Certainly, there are many viewpoints on the impact and relevance of the male gaze and the way it should or might not have morphed over the nearly 50 years since Mulvey first brought the concept into the general public consciousness.

  • many would agree that the underpinnings of the male gaze are deeply sexist, patriarchal, and misogynistic which its influence continues to be pervasive.
  • Additionally, for people in traditionally marginalized groups, the male gaze is one more burden. for instance, Black women have historically been depicted as being hypersexual by the male gaze, which adds another facet of stereotype to the pervasive racism they face.
  • Similarly, the male gaze also fetishizes Asian (and lesbian women, as long because the man can watch or participate), portraying them as exotic, erotic specimens for male enjoyment. The blonde bombshell (also called the ditzy blonde or airhead) is another common trope.
  • From a feminist perspective, the male gaze limits and defines women in ways in which are harmful and demeaning.
male gaze

Is There a Positive Side?

Ultimately, the question isn’t whether or not girls and ladies should be ready to wear, pose, or represent themselves in whatever way they want—the answer thereto may be a resounding, yes. There should be no shame in dressing provocatively and owning your sexuality. Plus, it may be argued that there are often part of reclaiming their own bodies when girls and ladies purposefully value more highly to tackle this guise. Particularly, once they do so intentionally while fully conscious of the history.
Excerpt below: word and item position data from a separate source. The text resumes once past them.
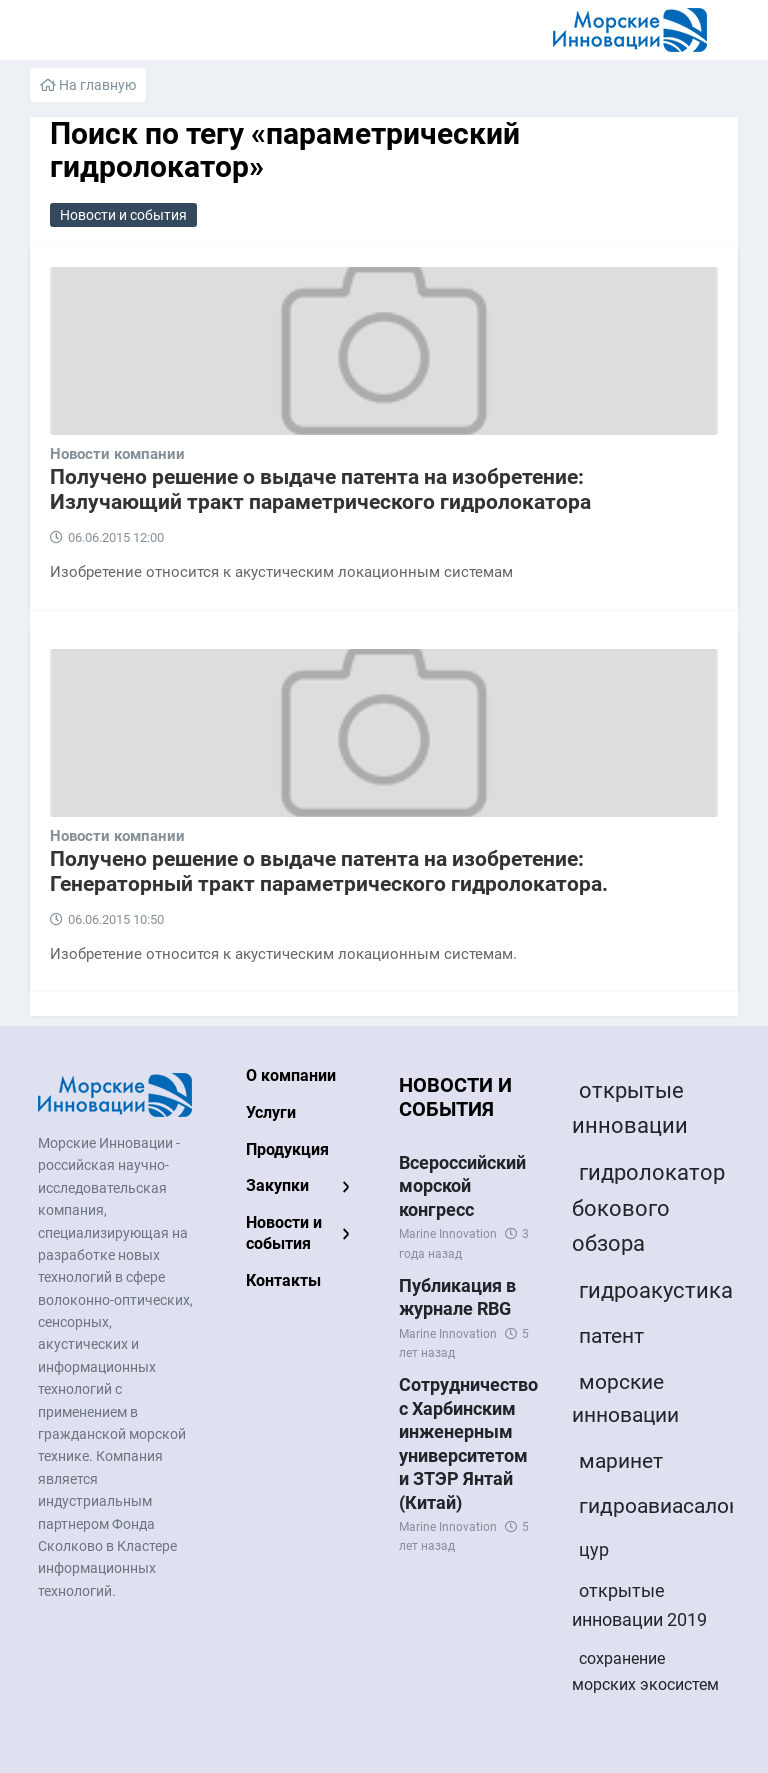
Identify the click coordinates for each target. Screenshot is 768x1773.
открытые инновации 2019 (639, 1605)
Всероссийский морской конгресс (462, 1186)
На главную (88, 85)
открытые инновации (630, 1108)
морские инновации (625, 1399)
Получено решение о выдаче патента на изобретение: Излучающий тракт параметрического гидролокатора (320, 489)
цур (594, 1549)
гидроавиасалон (660, 1506)
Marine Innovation (448, 1234)
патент (611, 1336)
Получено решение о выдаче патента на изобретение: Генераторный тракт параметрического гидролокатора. (329, 871)
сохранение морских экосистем (645, 1671)
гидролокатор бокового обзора (648, 1207)
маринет (621, 1461)
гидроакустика (656, 1290)
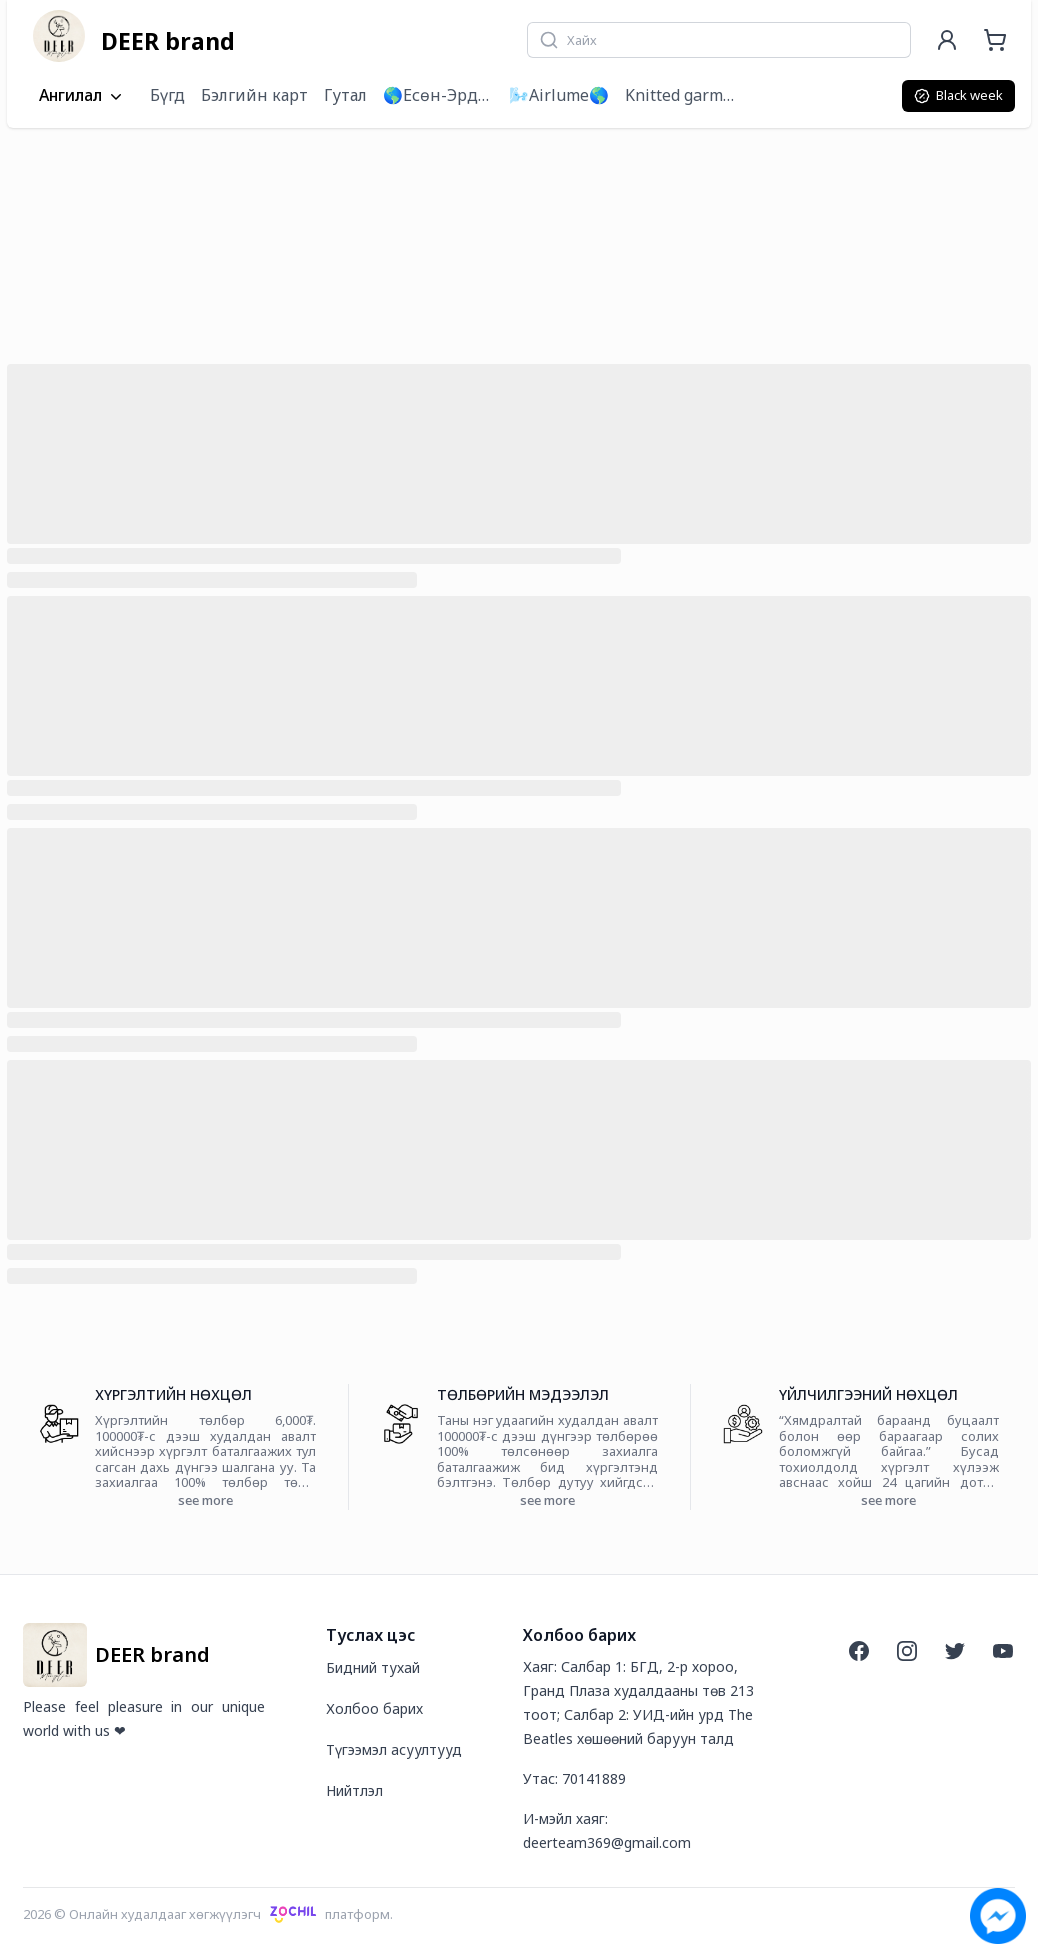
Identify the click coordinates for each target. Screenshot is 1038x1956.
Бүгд (167, 95)
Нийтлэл (354, 1790)
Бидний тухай (373, 1667)
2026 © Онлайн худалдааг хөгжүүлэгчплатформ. (208, 1914)
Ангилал (82, 96)
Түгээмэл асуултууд (394, 1749)
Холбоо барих (374, 1708)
If embodying this look truly makes them feel good about themselves—and they’re doing it without altering their authentic selves or acquiescing to the pressures of the male gaze, then that will be a healthy thanks to express and celebrate themselves.

Mental Health Impacts

But the accumulated impact of living under the male gaze does quite simply alter how a woman poses for the camera, the categories of characters they see in their favorite TV shows, or how it feels to them to be seen come in the planet.
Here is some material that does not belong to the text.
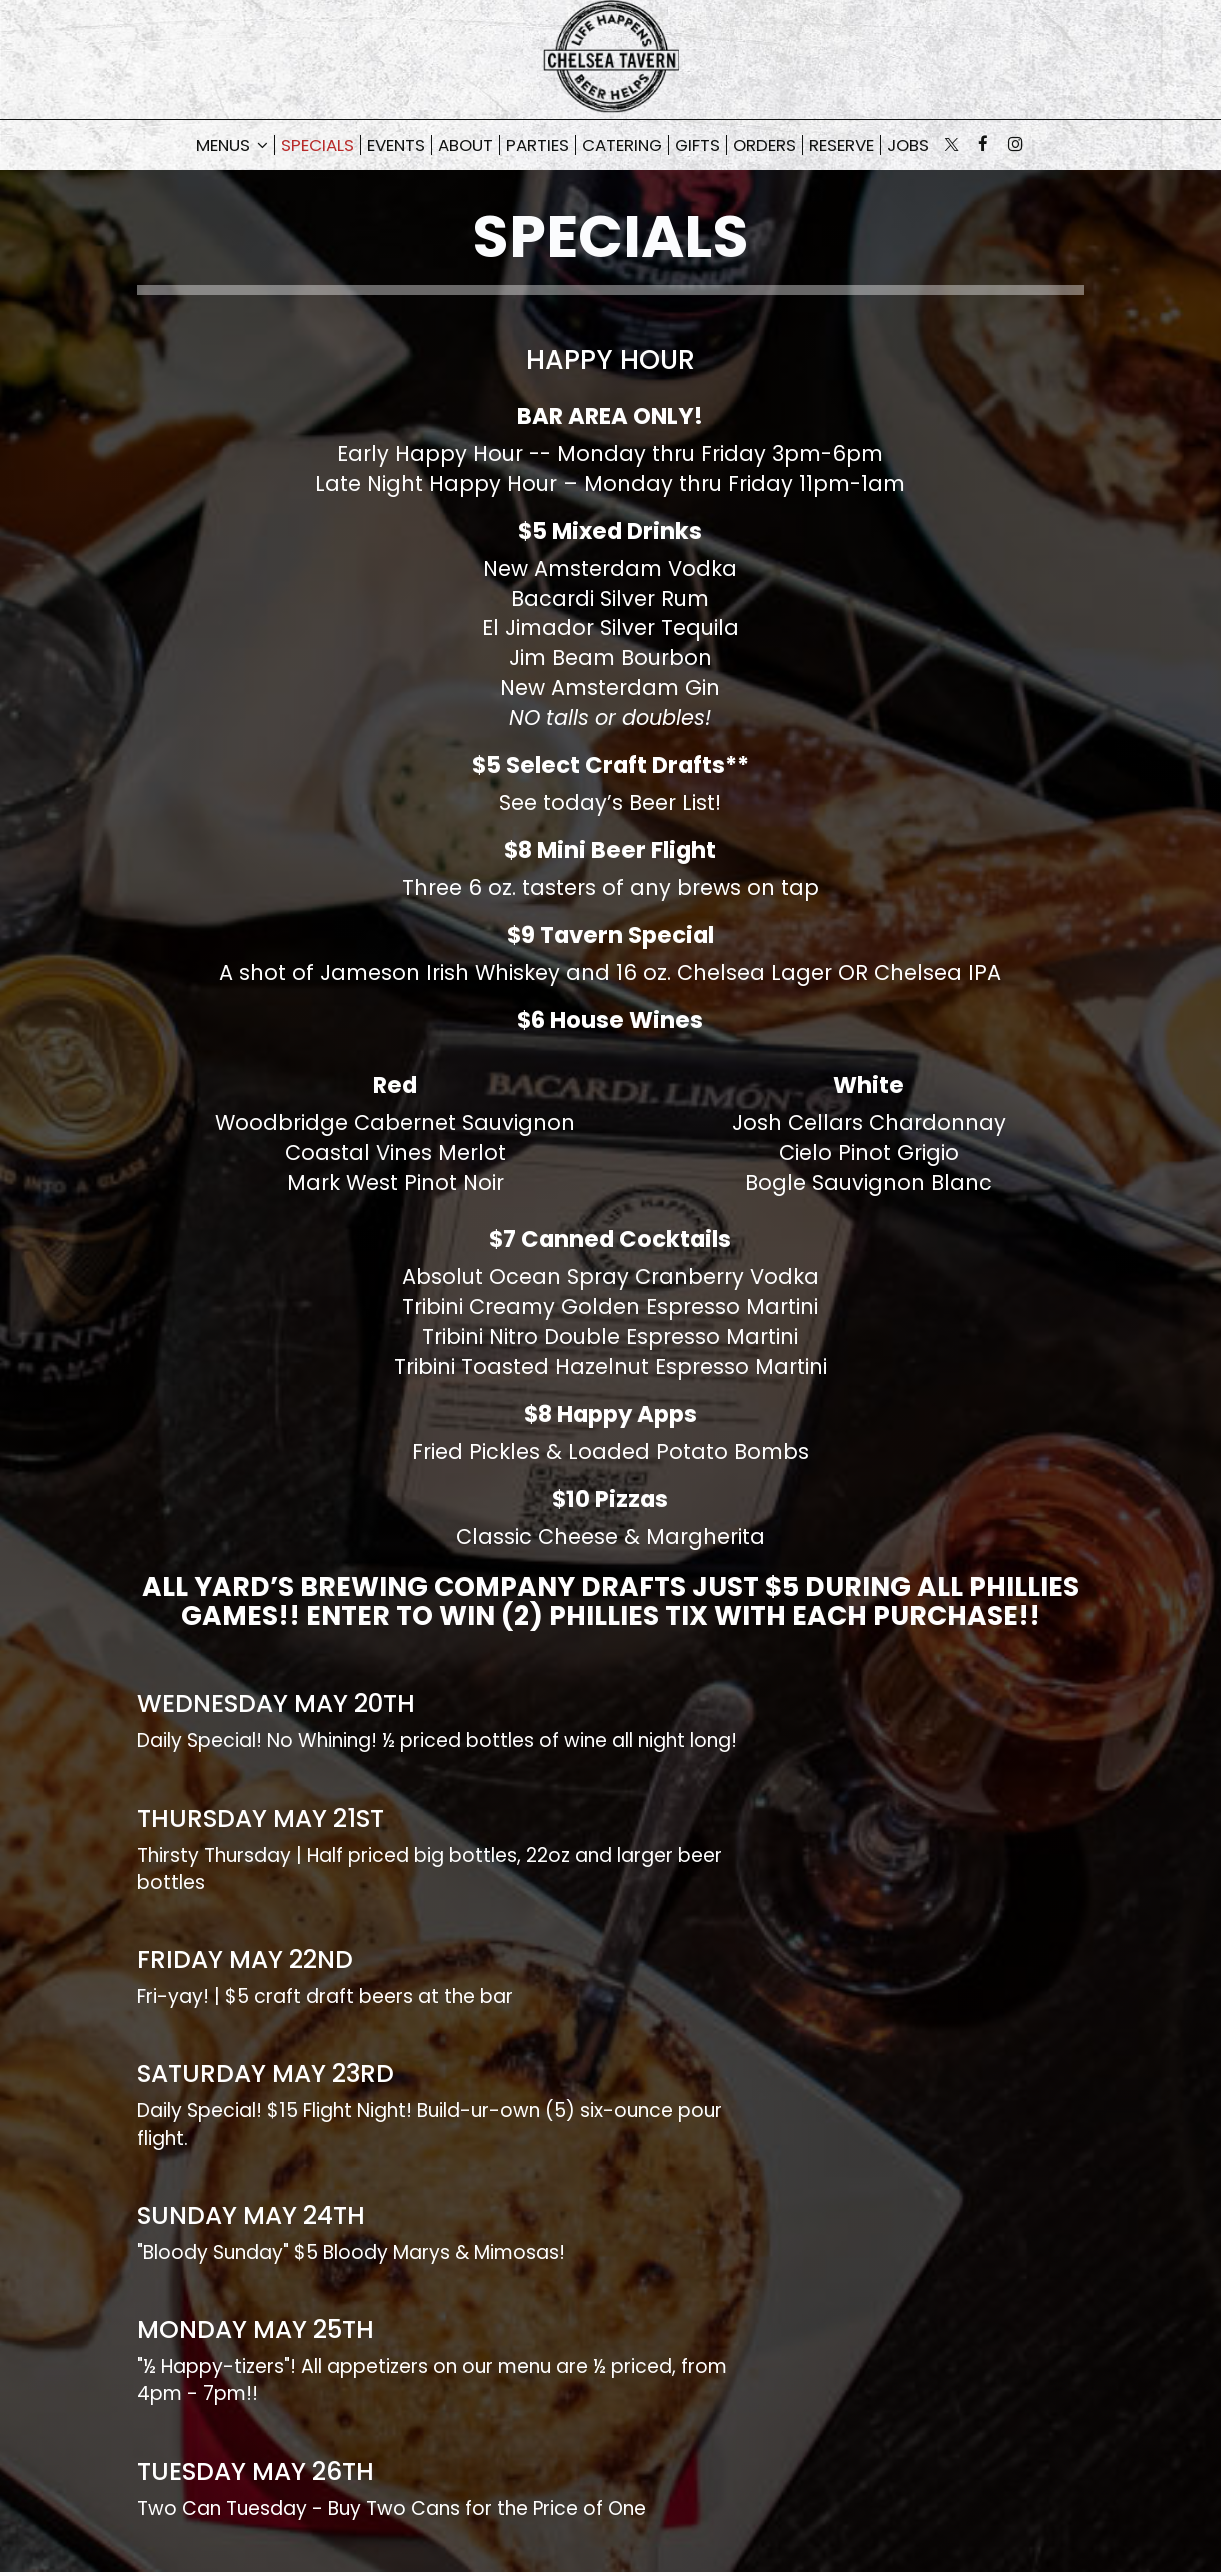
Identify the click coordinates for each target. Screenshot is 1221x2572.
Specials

In fact, the objectification of ladies and girls has profound psychological state impacts—and social media has become a very potent method of disseminating the reach of the male gaze.
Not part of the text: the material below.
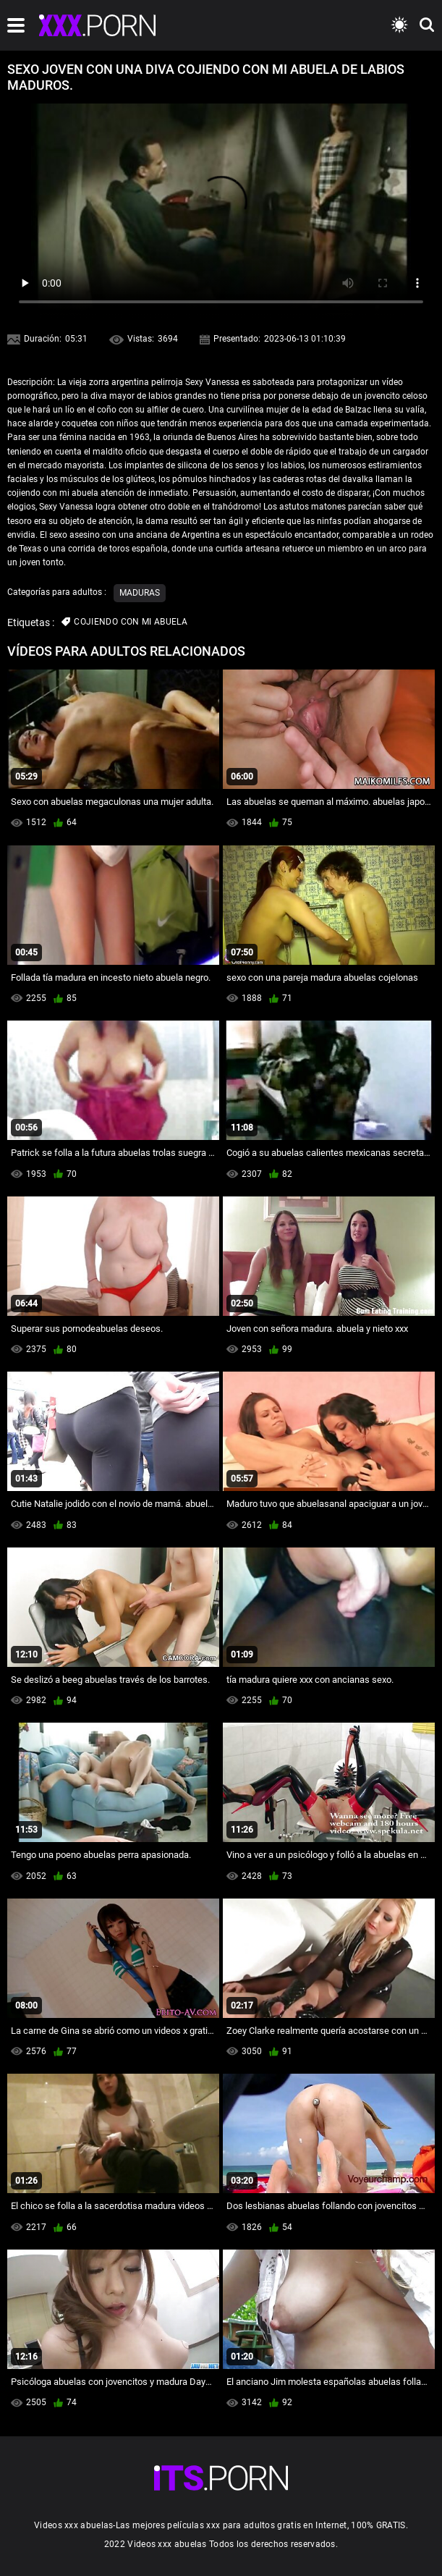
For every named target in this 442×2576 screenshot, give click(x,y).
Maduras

Studies show that increasing incidences of depression, anxiety, loneliness, low self-esteem, eating disorders, self-harm, and suicidal ideation are associated with female objectification.

Interestingly, a 2014 study entitled “Fathers, daughters, and self-objectification: does bonding style matter,” found a powerful link between negative eating patterns and body shame in girls who grew up with highly attentive and overly protective fathers. The researchers point to the added attention these dads placed on their daughter’s changing bodies and sexuality as proof of the girls’ added struggles with healthy eating and body image.

male gaze

Changing the Gaze

Awareness of the influence of the male gaze is vital to freeing yourself of its power. Simply considering its pervasiveness and influence may offset a major amount of its impact, allowing you to work out yourself and performance within the world simply as you’re, without relegating yourself to the supporting role.

Focusing on and seeking out depictions of girls and girls that run counter to the stereotypes of the male gaze also may help to shatter its hold on our collective psyches. Ultimately, discarding the burden of worrying about being seen, who is watching, or fitting into the prescripted “female” role, helps you to instead be the person you would like to be.